ABOUT THIS EXERCISE:
When the string "Image" occurs in a line of the records, show that line.

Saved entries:
--- START ---

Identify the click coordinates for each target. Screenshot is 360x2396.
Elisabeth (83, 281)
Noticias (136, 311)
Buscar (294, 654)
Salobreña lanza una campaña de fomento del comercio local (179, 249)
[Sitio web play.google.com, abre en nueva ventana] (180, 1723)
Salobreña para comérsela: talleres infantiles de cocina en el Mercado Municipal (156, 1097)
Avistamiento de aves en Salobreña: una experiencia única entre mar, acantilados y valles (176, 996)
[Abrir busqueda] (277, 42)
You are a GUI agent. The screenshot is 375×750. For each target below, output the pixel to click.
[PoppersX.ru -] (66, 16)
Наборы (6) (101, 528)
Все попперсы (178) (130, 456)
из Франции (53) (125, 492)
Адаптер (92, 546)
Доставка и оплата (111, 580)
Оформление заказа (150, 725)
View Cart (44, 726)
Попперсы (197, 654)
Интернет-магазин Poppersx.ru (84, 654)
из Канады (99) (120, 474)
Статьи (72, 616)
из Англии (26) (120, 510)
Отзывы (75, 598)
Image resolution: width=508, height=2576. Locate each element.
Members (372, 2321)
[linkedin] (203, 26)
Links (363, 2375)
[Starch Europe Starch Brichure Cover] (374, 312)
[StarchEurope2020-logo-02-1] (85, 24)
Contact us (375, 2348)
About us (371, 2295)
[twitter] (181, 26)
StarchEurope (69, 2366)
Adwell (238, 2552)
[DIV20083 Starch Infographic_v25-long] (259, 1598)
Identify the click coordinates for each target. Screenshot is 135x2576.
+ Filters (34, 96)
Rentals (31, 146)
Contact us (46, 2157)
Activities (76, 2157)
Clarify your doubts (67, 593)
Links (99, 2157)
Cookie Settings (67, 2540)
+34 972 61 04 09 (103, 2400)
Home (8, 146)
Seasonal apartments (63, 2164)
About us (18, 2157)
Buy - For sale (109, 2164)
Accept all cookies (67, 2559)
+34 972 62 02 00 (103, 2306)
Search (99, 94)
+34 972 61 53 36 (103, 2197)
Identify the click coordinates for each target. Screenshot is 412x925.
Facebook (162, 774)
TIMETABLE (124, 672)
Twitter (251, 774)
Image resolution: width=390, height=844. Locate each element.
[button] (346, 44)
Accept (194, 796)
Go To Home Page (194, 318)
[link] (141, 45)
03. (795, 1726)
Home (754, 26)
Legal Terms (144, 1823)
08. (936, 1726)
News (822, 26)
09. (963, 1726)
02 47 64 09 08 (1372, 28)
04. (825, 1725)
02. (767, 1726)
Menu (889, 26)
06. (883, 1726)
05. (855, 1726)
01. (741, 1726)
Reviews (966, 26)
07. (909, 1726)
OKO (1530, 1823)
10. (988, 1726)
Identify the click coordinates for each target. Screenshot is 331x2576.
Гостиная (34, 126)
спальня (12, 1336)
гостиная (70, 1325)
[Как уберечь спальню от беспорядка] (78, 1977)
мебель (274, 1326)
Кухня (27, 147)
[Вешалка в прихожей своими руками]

--- END ---

PROBLEM SOLUTION:
Image resolution: width=508, height=2576. Locate each element.
Image resolution: width=390, height=844. Locate each element.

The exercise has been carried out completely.